** Opening PROVIDED TEXT block **

Class decomposition [33] has been proposed with the aim of enhancing low variance classifiers facilitating more flexibility to their decision boundaries. It aims to the simplification of the local structure of a dataset in a way to cope with any irregularities in the data distribution. Class decomposition has been previously used in various automatic learning workbooks as a pre-processing step to improve the performance of different classification models. In the medical diagnostic domain, class decomposition has been applied to significantly enhance the classification performance of models such as Random Forests, Naive Bayes, C4.5, and SV M [20, 21, 37].

In this paper, we adapt our previously proposed convolutional neural network architecture based on class decomposition, which we term Decompose, Transfer, and Compose (DeTraC) model, to improve the performance of pre-trained models on the detection of COVID-19 cases from chest X-ray images.Footnote 1 This is by adding a class decomposition layer to the pre-trained models. The class decomposition layer aims to partition each class within the image dataset into several sub-classes and then assign new labels to the new set, where each subset is treated as an independent class, then those subsets are assembled back to produce the final predictions. For the classification performance evaluation, we used images of chest X-ray collected from several hospitals and institutions. The dataset provides complicated computer vision challenging problems due to the intensity inhomogeneity in the images and irregularities in the data distribution.

** Closing PROVIDED TEXT block **
** Opening GIVEN INFORMATION block **

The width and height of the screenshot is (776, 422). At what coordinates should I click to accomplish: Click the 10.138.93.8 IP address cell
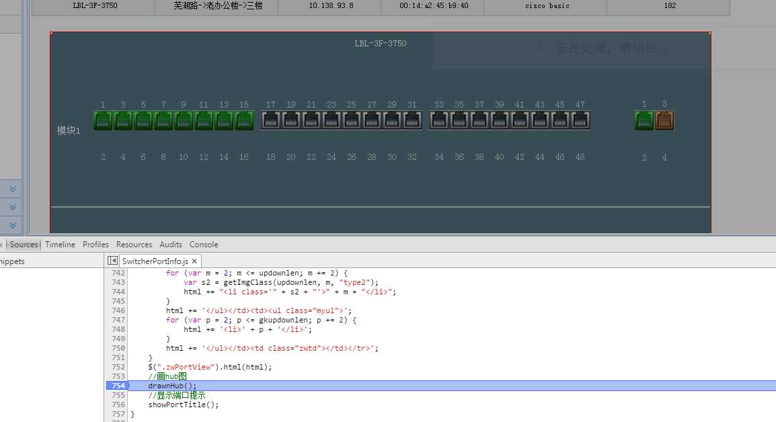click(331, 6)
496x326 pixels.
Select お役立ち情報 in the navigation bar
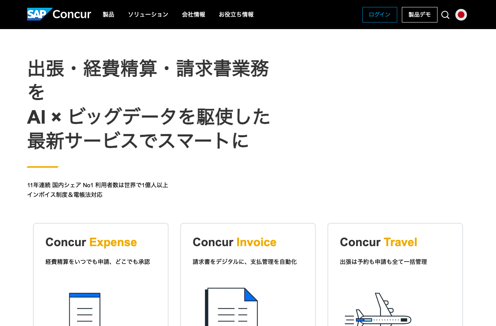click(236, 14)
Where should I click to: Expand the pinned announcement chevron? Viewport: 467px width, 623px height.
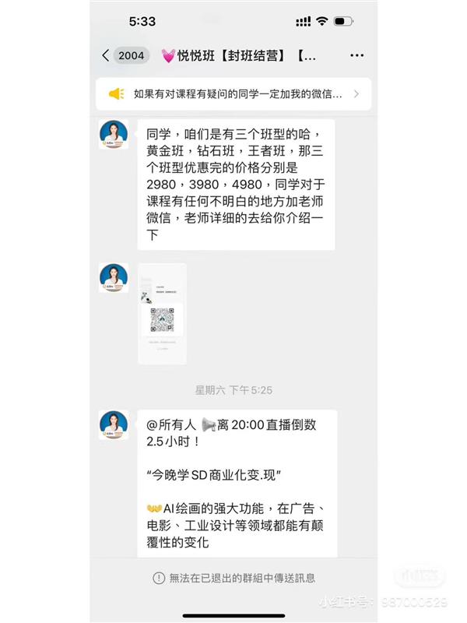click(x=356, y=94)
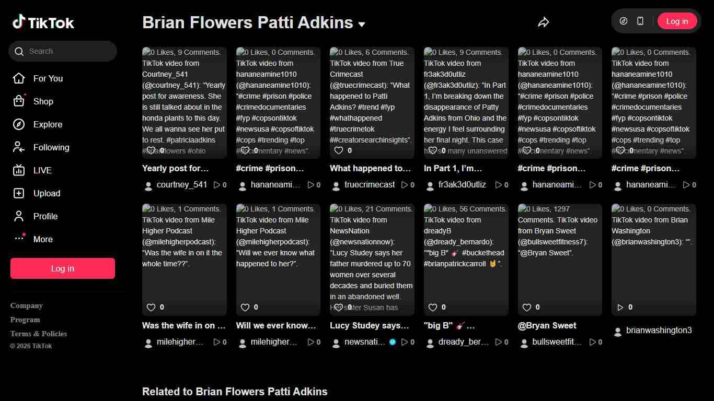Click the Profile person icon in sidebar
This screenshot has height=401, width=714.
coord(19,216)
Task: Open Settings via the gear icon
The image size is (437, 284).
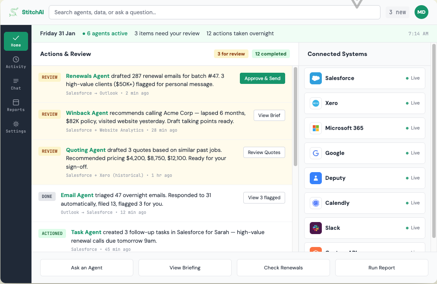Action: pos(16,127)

** Closing GIVEN INFORMATION block **
** Opening GIVEN INFORMATION block **

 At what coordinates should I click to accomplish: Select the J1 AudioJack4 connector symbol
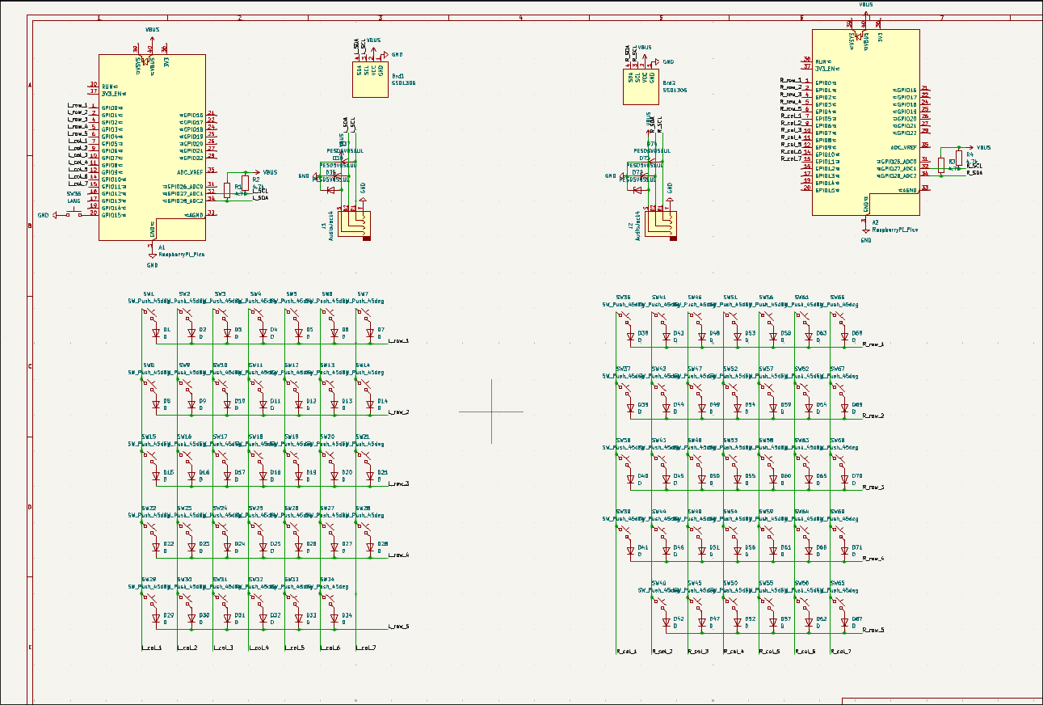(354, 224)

** Closing GIVEN INFORMATION block **

[WHAT YOU NEED TO DO]
(1) In the passage on class decomposition, rewrite the part that opens with the words containing "Class decomposition [33]" and closes with "[20, 21, 37].", substituting "preliminary step" for "pre-processing step".
(2) According to the passage on class decomposition, why does the chest X-ray dataset present complicated computer vision problems?

[ANSWERS FOR EACH ITEM]
(1)
Class decomposition [33] has been proposed with the aim of enhancing low variance classifiers facilitating more flexibility to their decision boundaries. It aims to the simplification of the local structure of a dataset in a way to cope with any irregularities in the data distribution. Class decomposition has been previously used in various automatic learning workbooks as a preliminary step to improve the performance of different classification models. In the medical diagnostic domain, class decomposition has been applied to significantly enhance the classification performance of models such as Random Forests, Naive Bayes, C4.5, and SV M [20, 21, 37].

(2) The chest X-ray dataset presents complicated computer vision problems because the images have intensity inhomogeneity. The data distribution also has irregularities.